Saved data entries

━━━━━━━━━━━━━━━━

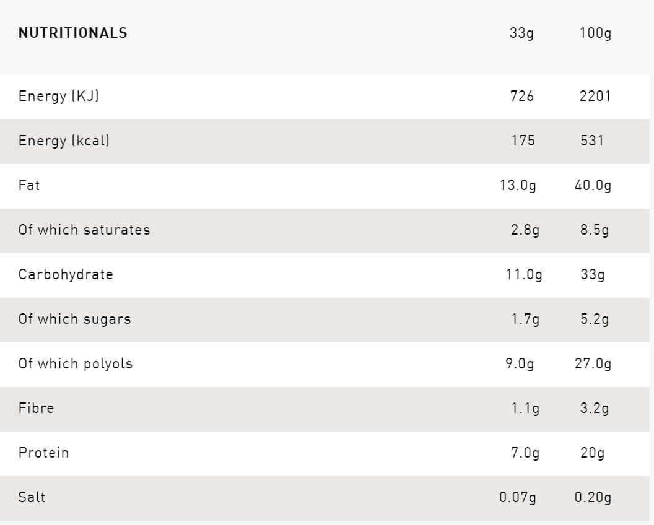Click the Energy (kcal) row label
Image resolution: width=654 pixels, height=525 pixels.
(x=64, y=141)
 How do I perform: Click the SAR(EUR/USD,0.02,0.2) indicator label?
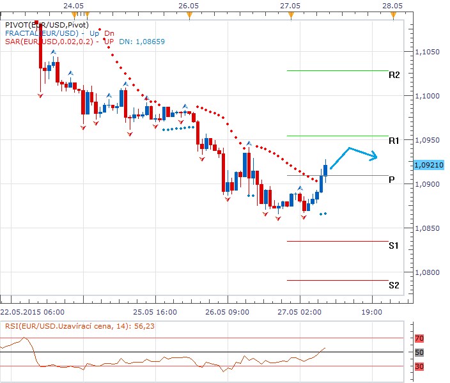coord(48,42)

━━━━━━━━━━━━━━━━

Task directions – The lines from the one containing "How do I perform: Click" through the last line of the data above are to be transcribed exactly, both included, with all pictures left out.

Exercise output –
 How do I perform: Click the SAR(EUR/USD,0.02,0.2) indicator label?
coord(48,42)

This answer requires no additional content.